From all indications the election year of 2023 will likely be a humdinger. With President Buhari constitutionally out of reckoning for the presidential seat having served his mandatory two terms, it will be an all comers affair. All bets are off regarding the names being bandied about with expansive references to their suitability, political connections, resources, etc. None of them can be too sure at this point in time of clinching the ticket of a political party or even the presidency. It is certainly no slam dunk for any of them.
However that does not prevent us from examining the various claims and tendentious statements being made by personalities and groups as to how the succession to President Buhari should pan out. In this regard it will be pertinent to refer to the statement of claims being made by persons and groups which in many ways represent the perspective of the geopolitical areas of the country as to where the next president should come from.
The strident cry from the South-East that it is the turn of the area to produce the next president has gained such a strong traction that it cannot easily be dismissed with cavalier disdain. In the perspective of Robert Obioha political analyst and columnist – in 2023 the South-East deserves it more than any part of the country on the simple reason that nobody from that area has ever made the position. His analogy is drawn from three persons eating from the same plate. Whereas the other two had helped themselves each to the pieces of meat available, both of them still want to take the remaining piece of meat which should be left to the other guy. When I asked him how the South-East expects to clinch the presidency when the area is not known for voting in massive numbers, his answer was that the formula used in 1999 where the two main political parties were compelled to field two candidates from the South-West – Olusegun Obasanjo and Olu Falae – should be applied. In pursuance of this both the ruling All Progressives Congress Party (APC) and the opposition Peoples Democratic Party (PDP) should field their presidential candidates from the southeast in 2023.
“Look Iliya, the South-East despite its contribution to the economic well-being and our commitment to Nigeria, have been marginalised and alienated from the critical decision making positions. With only five states, the only way a president can emerge from this area is if the 1999 formula is used,’’ he added for emphasis.
For the South-West, it is matter of quid pro quo. The argument here is that were it not for the support of the South-West mobilized by Asiwaju Bola Tinubu, President Buhari would probably not have become president in 2015. This support was again repeated in the 2019 elections and the South-West believe, for this, they have an IOU to be considered not just for the ticket of the ruling APC but the presidency in 2023 as well.

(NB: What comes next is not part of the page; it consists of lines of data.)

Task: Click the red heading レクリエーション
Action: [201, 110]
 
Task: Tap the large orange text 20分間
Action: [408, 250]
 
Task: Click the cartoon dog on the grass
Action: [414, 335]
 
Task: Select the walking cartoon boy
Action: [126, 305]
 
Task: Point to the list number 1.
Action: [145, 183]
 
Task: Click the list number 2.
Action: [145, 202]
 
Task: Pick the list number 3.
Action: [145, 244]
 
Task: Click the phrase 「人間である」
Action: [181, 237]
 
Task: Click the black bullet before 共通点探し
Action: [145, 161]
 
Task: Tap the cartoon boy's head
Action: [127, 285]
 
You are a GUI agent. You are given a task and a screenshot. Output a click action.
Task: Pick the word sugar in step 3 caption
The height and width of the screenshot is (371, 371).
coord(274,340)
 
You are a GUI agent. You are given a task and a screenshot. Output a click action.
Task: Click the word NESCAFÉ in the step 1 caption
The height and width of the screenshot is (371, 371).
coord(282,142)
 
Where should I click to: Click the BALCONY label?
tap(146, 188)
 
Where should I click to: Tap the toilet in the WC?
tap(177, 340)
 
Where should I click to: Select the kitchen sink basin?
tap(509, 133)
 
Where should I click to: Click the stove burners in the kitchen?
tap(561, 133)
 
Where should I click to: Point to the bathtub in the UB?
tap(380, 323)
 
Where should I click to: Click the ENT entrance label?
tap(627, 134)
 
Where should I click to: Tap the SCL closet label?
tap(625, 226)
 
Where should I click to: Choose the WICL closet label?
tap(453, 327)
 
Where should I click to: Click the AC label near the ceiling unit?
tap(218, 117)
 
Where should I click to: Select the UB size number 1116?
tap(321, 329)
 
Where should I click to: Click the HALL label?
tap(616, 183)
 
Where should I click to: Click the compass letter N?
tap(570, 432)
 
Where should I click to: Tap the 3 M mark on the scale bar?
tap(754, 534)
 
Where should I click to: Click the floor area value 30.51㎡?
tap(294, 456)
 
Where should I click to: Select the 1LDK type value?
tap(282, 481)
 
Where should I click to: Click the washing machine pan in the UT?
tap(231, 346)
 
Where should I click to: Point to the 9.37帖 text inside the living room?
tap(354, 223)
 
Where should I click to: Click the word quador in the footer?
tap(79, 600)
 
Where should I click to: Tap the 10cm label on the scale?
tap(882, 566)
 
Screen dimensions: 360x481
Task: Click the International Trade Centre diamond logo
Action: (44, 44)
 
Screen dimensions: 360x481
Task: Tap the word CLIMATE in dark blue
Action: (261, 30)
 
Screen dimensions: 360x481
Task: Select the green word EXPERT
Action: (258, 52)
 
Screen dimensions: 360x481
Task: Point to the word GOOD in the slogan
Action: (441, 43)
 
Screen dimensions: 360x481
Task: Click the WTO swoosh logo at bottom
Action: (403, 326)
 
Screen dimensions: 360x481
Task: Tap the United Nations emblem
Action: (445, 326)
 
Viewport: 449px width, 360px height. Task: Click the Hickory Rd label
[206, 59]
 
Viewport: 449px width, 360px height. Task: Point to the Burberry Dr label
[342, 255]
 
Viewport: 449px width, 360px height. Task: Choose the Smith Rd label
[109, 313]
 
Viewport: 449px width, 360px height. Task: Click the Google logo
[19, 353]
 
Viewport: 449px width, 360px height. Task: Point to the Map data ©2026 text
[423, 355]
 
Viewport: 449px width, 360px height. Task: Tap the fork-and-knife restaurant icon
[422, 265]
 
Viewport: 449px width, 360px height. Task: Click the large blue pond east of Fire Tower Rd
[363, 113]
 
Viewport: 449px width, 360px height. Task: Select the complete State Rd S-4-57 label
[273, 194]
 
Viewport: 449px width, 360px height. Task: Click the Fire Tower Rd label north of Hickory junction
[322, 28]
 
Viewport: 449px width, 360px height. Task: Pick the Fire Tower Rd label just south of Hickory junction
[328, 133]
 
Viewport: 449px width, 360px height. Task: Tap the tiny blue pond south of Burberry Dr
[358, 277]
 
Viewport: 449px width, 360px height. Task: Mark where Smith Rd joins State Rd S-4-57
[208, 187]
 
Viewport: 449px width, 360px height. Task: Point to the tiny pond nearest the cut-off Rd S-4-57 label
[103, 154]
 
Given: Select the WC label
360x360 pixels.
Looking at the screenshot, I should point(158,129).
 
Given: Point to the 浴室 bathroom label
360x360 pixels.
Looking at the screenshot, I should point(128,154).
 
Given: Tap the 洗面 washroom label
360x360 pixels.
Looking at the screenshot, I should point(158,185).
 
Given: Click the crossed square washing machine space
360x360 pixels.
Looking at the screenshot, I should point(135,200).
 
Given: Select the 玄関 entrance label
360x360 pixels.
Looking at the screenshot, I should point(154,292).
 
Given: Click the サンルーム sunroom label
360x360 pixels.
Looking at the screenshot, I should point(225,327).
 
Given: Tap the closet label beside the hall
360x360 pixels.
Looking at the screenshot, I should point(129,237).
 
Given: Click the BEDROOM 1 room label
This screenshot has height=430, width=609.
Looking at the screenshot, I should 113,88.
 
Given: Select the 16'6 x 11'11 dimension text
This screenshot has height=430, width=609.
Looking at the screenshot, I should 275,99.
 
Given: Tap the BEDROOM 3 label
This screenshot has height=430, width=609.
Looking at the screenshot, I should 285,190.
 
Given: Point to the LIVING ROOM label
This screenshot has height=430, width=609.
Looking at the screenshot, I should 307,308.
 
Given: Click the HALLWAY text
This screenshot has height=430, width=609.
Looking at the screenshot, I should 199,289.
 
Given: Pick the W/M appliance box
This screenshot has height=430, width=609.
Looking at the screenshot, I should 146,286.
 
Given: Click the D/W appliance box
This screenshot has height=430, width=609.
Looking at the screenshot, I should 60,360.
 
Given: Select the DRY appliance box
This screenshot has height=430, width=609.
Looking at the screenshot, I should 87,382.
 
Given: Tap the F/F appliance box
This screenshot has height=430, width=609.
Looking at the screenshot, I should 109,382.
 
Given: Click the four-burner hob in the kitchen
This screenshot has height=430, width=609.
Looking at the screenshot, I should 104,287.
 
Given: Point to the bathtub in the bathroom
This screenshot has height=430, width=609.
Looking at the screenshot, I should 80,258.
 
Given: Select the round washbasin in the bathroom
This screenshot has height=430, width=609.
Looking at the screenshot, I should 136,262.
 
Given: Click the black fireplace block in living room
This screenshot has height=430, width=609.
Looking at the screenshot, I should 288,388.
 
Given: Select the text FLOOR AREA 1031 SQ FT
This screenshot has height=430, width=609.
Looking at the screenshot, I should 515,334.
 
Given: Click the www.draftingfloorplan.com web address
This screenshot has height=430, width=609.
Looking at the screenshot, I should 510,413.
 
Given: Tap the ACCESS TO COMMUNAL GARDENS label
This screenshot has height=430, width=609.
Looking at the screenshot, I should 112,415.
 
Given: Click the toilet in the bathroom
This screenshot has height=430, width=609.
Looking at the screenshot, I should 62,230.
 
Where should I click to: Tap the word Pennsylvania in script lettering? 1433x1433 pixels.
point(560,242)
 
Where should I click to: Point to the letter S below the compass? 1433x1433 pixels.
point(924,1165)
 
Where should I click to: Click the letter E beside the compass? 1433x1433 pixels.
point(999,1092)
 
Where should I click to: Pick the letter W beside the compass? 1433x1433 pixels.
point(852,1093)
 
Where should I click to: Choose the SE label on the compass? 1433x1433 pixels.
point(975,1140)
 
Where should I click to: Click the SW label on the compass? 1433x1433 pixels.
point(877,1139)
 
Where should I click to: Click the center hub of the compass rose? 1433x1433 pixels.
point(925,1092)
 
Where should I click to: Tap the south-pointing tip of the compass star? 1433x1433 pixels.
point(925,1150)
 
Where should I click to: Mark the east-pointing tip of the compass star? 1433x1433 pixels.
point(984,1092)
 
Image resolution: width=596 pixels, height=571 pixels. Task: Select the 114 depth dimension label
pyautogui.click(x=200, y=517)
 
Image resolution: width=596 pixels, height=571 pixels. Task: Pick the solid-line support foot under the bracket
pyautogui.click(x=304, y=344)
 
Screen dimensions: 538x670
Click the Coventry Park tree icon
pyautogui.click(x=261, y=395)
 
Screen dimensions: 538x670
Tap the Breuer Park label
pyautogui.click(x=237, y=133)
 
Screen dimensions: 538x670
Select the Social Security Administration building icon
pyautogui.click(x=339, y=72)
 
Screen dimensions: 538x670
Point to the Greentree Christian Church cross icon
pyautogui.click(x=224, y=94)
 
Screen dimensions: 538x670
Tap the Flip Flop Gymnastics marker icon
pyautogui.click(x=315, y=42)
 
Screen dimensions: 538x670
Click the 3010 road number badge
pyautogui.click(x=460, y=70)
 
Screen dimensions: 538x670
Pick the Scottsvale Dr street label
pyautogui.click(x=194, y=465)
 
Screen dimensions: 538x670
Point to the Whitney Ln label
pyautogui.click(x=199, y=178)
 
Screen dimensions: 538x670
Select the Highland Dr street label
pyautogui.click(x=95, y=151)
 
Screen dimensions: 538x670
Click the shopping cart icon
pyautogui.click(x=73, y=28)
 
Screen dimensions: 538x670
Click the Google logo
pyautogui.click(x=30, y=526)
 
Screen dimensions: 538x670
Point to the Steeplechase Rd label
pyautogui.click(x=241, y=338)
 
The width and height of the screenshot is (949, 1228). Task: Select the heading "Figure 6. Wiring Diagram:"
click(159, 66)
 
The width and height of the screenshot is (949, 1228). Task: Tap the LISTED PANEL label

For the South-South which produced the penultimate president of Nigeria in Goodluck Jonathan, there has not been any noticeable demand that the next president should come from the area in 2023 for discernible reasons. Nonetheless the pervading expectation is that should there be a stalemate between the South-East and South-West on which of them should produce the president come 2023, the South-South would definitely present itself as a consensual option. And there are a number of personalities from the area secretly hoping and oiling their political machines to hit the ground running should this come up.
How does the north figure in all these and what are its permutations as regards 2023?
Firstly it is to the north that three southern zones are looking up to actualize their claims to the presidency come 2023. All the southern zones are looking up to President Buhari to “anoint’’ one of their own in the hope that having secured the president’s support it will be easy to transfer the massive votes of the North to whoever he gives the nod.
I sat down with a northern political grandee on a cold December night in his ornate inner sitting room in a leafy area of Kaduna to discuss this.
“Do we really want to sustain democracy and grow this country?” he asked. “What happened in 1999 was an aberration to democracy and should never have happened. It was the handiwork of Babangida and Abdulsalam to impose Obasanjo in order to assuage their guilt on the annulment of June 12 elections. It had nothing to do with the North or even with the majority of the political class. IBB’s plan was to impose Obasanjo so that once he was through he will come back. It was the reason he said he was stepping aside. But he later told me in that he regretted it because Obasanjo wanted to finish him.’’
In the perspective of this northern figure, any thought of President Buhari’s “anointing’’ in 2023 is a waste of time because it is not in his nature. And when the president tried it rather reluctantly in the past, he regretted it as those that he so supported came back to betray him. The president would rather that those that want to succeed him go through the political crucible like he did.